When the triplets were 10 weeks old, she slogged through three miles to finish her first post-baby race. "I didn't care about the time or anything. I was just excited I didn't walk."
By sheer luck, friends of the Farrells had a triple-wide jogging stroller gathering dust in their garage. In the spring of 2008, Farrell began pushing triplets Maeve, Owen and Jack in the hand-me-down stroller on her training runs. The added resistance ramped up her fitness level, improving her stamina and toning her entire body.
The outings were such a hit with both mom and babies, soon they were racing short distances together.
"People would be cheering for their friends, and they'd be like, 'Hey! The lady with the triplets is beating you!'" says Farrell, who maintained a brisk nine minute (per mile) pace behind the stroller. "People were so encouraging, shouting 'Way to go, Mom!'
"When the kids were about 10 months old, I did a 10-mile race, and I remember my husband looking at me and saying, 'You're totally gonna do the marathon next year, aren't you?'"
Farrell admitted that if her body held up in training, she would indeed.
Training for a marathon while mothering three toddlers was a serious eye-opener for Farrell. "Before I had the kids, I would do my program and my long run. And then I'd come home and take a nap, and maybe I would take an ice bath." With 2-year-old triplets, "you go for your long run. You come home. Maybe you'll get a shower, but probably not. You change your clothes, and you're taking care of the kids right away. There's no rest, no down time."

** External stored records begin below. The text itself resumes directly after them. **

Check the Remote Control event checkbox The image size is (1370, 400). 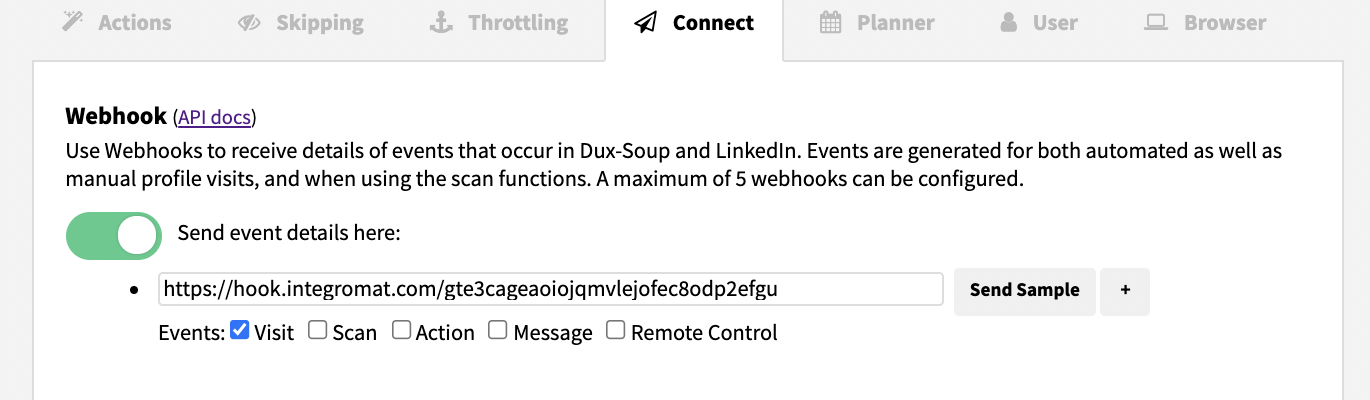point(616,330)
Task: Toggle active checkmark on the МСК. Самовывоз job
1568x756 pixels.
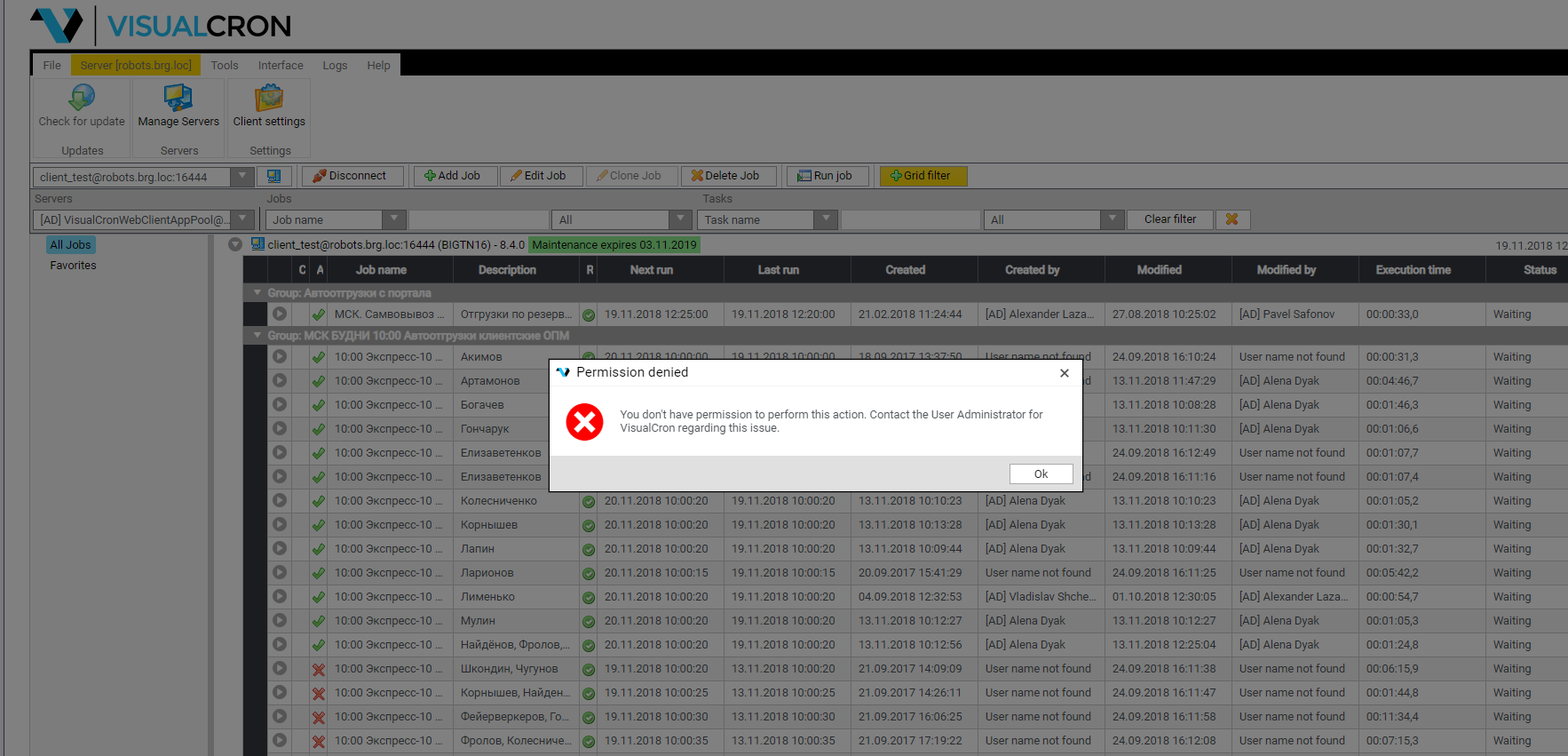Action: point(319,314)
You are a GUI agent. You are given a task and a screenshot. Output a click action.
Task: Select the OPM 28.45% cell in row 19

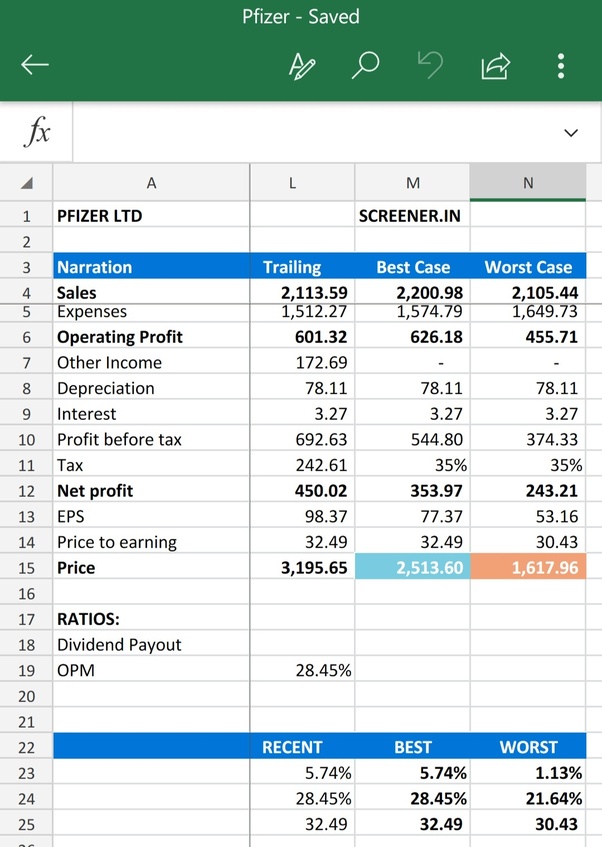(x=303, y=670)

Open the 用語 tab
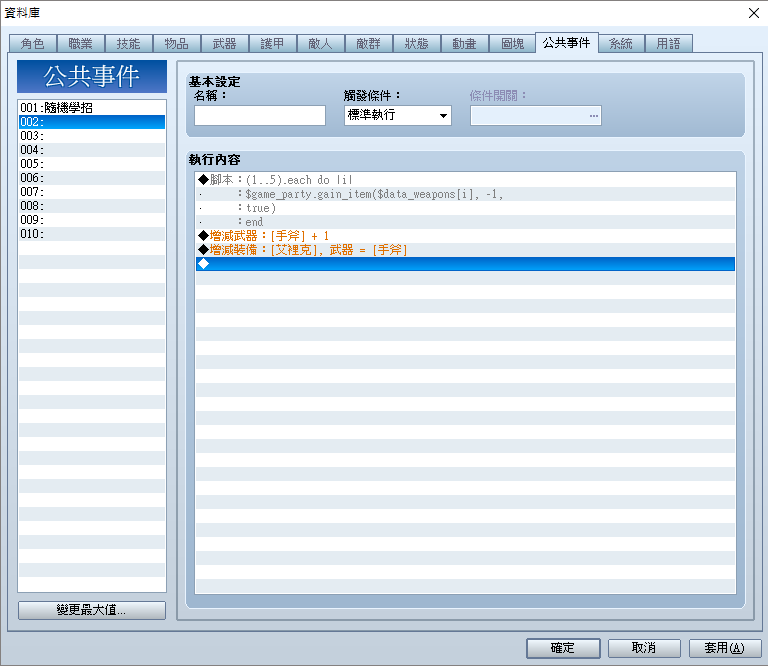tap(669, 44)
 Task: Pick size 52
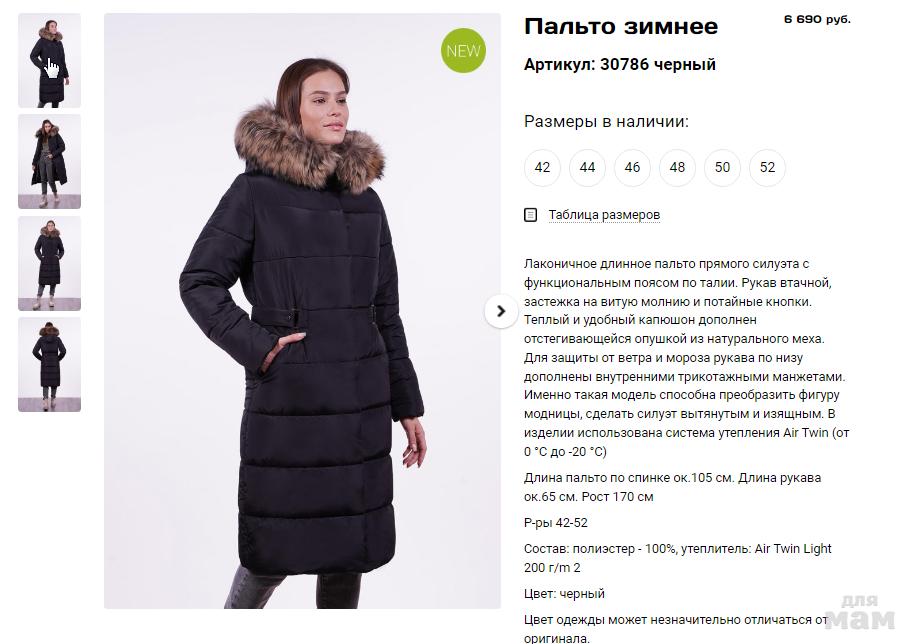[767, 168]
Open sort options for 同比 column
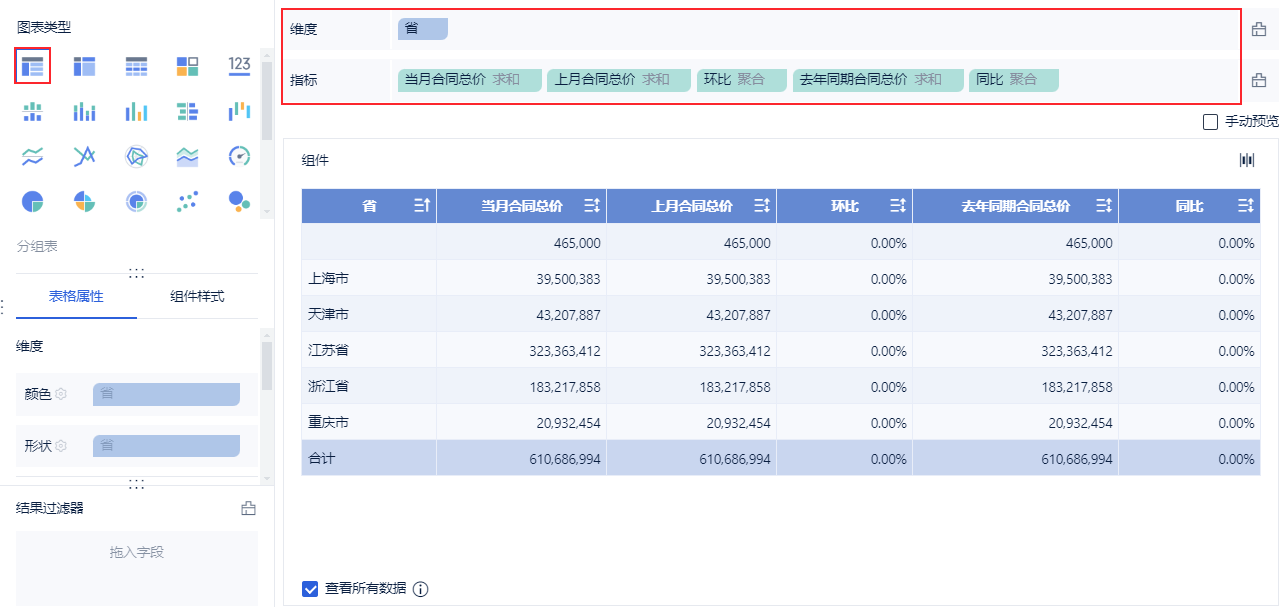 pyautogui.click(x=1245, y=206)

The "Leave Your Mark" ad campaign for the 2009 Bank of Chicago Marathon featured athletes and spectators who touched Chicago through inspiring acts or charity work. Farrell's likeness appeared on promotional posters with the tagline: "Rebecca Farrell is running to show that mothers of triplets can do anything."
Her story resonated with other moms struggling to balance fitness with the rigors of parenting.
"I had a number of people from my triplet group email me and say, 'I cut out that ad and I gave it to my kids,' or 'I cut out that ad and I put it over my treadmill,'" she says. "That was such an awesome feeling. For my job, I usually try to inspire people to get themselves more independent and active, but this was in a totally different way."
Though bolstered by the outpouring of public support, Farrell struggled with the training.
On Oct. 11, 2009, however, she was one of 33,000 runners to cross the finish line of the 32nd Chicago Marathon.
Today, Farrell is staging another comeback after a knee injury sidelined her in 2010. She's set her sights on this year's Chicago Marathon (half distance) and several longer triathlons.
These days, instead of pushing the triplets, Farrell's chasing them. "That's half my fitness regimen," she says. "I had a student ask me once, 'What do you do for your arms?' And I said, 'Come take care of my kids for six weeks and I'll guarantee you, you'll have good arms. Trust me!"
Sarah Maurer is a full-time freelance writer focusing on the outdoors, sports and health.